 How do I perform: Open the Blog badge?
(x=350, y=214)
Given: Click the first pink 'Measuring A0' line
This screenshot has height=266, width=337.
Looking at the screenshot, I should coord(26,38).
++++
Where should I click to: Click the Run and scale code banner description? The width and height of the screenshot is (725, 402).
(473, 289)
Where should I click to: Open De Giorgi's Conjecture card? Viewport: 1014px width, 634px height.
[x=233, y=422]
++++
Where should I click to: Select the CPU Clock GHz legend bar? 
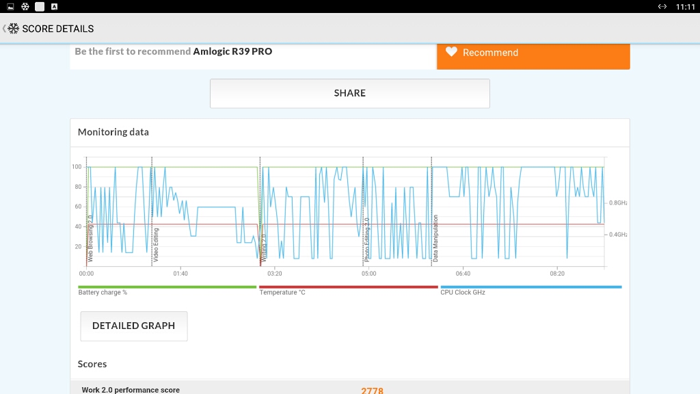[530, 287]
++++
The request
Can you reproduce, word for word and with nothing else, the material between the line holding "How do I perform: Open the Blog badge?" and the line holding "Looking at the", both of those lines included?

Expected answer
 How do I perform: Open the Blog badge?
(x=350, y=214)
Given: Click the first pink 'Measuring A0' line
This screenshot has height=266, width=337.
Looking at the screenshot, I should coord(26,38).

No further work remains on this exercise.